Element lookup entries:

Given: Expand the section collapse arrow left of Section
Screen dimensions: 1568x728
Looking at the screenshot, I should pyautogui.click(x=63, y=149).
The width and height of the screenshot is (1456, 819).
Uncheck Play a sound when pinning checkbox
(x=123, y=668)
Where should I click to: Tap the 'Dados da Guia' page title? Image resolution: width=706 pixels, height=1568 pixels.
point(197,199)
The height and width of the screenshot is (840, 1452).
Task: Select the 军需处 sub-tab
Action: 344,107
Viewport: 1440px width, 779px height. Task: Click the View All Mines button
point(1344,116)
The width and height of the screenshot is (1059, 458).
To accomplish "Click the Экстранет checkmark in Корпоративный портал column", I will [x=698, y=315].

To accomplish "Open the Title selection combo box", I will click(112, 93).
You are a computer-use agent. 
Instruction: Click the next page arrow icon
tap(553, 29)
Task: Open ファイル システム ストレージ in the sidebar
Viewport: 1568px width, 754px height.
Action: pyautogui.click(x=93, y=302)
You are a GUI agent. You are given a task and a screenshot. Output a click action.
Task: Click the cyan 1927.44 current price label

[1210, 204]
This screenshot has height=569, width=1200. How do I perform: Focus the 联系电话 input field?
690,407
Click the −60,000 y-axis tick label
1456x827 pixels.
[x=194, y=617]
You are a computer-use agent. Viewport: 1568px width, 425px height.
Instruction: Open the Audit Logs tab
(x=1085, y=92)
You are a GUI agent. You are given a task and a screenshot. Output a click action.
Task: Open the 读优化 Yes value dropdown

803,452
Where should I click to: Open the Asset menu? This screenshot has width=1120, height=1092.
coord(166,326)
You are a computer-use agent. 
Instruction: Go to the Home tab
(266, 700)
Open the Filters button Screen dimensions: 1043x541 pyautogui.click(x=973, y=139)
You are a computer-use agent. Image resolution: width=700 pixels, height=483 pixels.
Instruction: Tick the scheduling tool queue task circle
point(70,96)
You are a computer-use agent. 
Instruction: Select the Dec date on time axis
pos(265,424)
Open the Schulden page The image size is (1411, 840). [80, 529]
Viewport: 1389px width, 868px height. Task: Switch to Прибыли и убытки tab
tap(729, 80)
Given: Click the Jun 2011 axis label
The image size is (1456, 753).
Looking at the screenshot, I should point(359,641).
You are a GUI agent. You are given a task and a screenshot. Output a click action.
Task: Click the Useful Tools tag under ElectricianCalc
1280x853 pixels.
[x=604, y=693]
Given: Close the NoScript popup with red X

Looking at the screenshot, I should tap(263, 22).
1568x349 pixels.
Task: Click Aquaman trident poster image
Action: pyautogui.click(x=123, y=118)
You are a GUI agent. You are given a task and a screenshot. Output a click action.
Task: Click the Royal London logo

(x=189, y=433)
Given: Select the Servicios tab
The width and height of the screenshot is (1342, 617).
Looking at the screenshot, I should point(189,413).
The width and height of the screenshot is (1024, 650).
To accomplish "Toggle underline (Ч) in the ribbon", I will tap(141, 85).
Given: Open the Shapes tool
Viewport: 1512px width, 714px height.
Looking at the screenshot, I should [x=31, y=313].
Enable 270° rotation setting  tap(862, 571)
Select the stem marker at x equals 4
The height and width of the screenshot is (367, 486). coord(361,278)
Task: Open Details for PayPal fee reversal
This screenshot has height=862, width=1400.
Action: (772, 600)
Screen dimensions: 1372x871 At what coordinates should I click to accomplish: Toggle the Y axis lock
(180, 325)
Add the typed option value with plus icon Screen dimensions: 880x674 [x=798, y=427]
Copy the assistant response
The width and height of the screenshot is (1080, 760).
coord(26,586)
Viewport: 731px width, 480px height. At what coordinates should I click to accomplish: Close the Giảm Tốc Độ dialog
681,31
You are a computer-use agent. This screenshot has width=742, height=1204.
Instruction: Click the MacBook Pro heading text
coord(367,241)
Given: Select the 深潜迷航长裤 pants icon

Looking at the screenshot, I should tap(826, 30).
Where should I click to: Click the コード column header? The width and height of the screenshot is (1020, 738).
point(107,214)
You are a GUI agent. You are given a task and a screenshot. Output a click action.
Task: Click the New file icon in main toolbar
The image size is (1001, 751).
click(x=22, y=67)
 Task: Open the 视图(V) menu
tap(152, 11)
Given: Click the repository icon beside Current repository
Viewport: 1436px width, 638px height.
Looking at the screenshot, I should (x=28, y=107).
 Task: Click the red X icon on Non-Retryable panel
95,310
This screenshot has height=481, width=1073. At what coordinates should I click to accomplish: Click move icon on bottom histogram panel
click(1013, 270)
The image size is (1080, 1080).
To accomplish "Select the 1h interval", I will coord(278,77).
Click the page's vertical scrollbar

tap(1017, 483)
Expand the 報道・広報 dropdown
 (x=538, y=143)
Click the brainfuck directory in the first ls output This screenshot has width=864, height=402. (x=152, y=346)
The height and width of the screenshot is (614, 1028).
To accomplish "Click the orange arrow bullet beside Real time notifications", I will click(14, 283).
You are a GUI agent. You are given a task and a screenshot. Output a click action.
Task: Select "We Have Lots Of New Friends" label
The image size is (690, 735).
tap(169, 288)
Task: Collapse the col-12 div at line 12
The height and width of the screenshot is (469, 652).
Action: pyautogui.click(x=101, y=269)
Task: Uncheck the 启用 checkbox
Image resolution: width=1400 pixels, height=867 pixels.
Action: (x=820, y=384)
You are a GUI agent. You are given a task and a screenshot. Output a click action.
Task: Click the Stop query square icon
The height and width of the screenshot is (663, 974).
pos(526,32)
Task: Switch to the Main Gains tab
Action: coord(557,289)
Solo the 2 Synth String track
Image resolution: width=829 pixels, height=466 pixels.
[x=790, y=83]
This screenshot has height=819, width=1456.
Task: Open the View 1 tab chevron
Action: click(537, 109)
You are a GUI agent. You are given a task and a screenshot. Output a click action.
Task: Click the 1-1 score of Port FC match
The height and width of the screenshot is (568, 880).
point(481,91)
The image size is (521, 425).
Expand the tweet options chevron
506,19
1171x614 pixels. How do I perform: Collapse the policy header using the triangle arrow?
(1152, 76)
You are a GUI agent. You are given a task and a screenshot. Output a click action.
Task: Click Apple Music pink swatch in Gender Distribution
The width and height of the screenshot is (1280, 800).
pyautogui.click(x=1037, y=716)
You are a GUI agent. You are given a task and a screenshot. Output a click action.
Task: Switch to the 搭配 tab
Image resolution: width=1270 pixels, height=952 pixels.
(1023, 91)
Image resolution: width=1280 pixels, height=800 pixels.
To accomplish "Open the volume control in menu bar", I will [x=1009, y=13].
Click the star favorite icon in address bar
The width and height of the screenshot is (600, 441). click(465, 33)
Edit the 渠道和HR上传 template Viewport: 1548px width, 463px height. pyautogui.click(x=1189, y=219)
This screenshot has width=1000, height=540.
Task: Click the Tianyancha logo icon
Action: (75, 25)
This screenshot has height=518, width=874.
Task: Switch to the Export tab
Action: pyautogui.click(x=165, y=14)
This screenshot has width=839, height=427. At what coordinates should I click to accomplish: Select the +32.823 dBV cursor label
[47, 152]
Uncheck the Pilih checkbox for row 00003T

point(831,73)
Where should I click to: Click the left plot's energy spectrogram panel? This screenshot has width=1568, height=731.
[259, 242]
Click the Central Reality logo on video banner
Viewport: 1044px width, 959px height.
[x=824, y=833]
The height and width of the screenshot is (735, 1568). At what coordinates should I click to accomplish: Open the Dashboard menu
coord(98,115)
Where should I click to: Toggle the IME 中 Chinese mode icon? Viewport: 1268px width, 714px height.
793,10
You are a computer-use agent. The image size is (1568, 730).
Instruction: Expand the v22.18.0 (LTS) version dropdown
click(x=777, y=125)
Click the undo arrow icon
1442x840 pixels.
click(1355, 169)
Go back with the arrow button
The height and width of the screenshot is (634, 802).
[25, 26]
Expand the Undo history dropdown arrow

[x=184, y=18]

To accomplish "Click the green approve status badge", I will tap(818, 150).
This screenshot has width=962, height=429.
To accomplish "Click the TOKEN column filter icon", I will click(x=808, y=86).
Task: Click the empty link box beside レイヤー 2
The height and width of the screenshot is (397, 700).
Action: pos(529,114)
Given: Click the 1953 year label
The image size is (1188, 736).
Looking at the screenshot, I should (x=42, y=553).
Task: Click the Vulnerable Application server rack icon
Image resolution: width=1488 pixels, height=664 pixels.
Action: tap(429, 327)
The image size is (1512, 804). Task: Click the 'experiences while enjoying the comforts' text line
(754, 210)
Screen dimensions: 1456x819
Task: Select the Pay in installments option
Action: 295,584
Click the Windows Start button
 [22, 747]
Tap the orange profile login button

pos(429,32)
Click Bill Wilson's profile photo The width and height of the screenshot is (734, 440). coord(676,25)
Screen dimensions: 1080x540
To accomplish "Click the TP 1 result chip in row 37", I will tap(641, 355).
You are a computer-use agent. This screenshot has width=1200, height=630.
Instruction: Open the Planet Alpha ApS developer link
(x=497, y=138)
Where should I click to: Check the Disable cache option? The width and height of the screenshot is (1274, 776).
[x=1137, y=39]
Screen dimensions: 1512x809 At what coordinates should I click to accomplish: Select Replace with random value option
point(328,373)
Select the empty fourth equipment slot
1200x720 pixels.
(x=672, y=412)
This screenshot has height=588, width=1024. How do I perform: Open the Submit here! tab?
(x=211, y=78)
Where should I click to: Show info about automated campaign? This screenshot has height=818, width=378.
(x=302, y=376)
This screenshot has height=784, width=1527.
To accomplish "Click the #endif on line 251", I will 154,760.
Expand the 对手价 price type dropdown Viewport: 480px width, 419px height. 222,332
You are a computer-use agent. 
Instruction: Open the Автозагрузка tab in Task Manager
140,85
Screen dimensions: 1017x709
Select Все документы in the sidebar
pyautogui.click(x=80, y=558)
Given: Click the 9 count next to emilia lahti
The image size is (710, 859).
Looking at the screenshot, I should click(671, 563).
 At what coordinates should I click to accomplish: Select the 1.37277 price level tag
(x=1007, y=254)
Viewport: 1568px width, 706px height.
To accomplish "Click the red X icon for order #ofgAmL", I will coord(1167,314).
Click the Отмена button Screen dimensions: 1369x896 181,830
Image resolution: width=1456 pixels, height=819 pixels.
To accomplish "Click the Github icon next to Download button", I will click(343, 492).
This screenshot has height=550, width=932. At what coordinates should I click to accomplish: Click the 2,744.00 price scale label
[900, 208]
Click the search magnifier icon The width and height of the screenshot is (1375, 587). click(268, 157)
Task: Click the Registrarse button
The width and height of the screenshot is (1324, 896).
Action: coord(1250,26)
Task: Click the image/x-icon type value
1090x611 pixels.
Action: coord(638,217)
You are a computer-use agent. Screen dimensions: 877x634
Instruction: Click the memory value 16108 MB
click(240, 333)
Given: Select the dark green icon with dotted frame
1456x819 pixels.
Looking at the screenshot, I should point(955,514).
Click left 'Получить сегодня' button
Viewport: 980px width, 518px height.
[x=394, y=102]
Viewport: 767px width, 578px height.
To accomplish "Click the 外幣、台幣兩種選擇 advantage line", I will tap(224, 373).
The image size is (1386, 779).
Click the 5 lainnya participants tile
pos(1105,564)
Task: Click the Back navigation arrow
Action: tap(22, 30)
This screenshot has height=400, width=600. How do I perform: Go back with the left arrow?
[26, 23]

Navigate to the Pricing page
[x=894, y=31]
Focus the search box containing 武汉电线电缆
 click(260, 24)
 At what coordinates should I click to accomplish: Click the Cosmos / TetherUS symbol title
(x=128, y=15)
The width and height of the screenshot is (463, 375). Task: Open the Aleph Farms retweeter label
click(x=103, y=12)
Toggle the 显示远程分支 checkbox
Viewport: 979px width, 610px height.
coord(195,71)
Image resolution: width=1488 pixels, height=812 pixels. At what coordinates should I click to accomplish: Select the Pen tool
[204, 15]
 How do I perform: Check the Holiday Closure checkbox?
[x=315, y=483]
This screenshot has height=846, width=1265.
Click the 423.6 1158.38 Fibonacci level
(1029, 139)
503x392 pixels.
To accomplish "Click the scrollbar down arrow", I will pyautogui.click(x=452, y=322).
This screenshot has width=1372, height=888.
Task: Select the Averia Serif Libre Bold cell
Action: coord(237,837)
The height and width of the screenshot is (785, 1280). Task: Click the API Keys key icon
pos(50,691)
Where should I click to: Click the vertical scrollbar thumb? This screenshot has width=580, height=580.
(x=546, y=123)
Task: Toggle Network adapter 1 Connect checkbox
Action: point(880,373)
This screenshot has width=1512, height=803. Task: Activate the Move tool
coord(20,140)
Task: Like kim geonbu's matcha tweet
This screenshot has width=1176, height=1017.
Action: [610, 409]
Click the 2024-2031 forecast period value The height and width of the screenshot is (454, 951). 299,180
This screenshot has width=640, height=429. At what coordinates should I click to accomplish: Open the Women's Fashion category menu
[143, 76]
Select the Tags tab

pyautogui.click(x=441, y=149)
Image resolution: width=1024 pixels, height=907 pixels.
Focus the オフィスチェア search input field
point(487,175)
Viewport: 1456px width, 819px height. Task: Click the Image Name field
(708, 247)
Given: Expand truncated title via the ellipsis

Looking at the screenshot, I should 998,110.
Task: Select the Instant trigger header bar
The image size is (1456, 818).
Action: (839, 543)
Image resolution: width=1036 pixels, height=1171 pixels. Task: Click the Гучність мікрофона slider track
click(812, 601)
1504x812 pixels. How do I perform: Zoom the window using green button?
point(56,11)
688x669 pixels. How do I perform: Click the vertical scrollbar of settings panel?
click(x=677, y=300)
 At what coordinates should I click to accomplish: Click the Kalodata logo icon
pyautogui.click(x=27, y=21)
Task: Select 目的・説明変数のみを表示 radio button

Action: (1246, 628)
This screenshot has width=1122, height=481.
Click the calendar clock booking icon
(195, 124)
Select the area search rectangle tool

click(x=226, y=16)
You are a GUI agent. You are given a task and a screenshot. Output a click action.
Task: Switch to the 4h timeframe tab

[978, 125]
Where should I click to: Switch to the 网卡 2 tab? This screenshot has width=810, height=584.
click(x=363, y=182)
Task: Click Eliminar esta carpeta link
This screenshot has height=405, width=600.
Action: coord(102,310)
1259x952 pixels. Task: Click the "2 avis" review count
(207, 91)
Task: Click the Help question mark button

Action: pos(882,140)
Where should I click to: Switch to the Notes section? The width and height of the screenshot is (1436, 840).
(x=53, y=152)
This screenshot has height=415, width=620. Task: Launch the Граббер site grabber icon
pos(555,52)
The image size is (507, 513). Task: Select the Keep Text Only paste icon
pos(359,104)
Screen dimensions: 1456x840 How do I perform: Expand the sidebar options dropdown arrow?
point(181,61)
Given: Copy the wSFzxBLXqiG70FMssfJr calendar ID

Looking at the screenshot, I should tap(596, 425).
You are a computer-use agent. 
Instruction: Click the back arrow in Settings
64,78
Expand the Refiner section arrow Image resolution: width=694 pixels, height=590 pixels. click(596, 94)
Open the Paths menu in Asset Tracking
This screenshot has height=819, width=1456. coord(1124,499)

*EXERCISE GOAL*
Show every line from the entries above that contains the word "Switch".

*TASK OUTPUT*
Viewport: 1389px width, 868px height. Task: Switch to Прибыли и убытки tab
Task: Switch to the Main Gains tab
Task: Switch to the 搭配 tab
Task: Switch to the Export tab
Task: Switch to the 4h timeframe tab
Where should I click to: Switch to the 网卡 2 tab? This screenshot has width=810, height=584.
Where should I click to: Switch to the Notes section? The width and height of the screenshot is (1436, 840).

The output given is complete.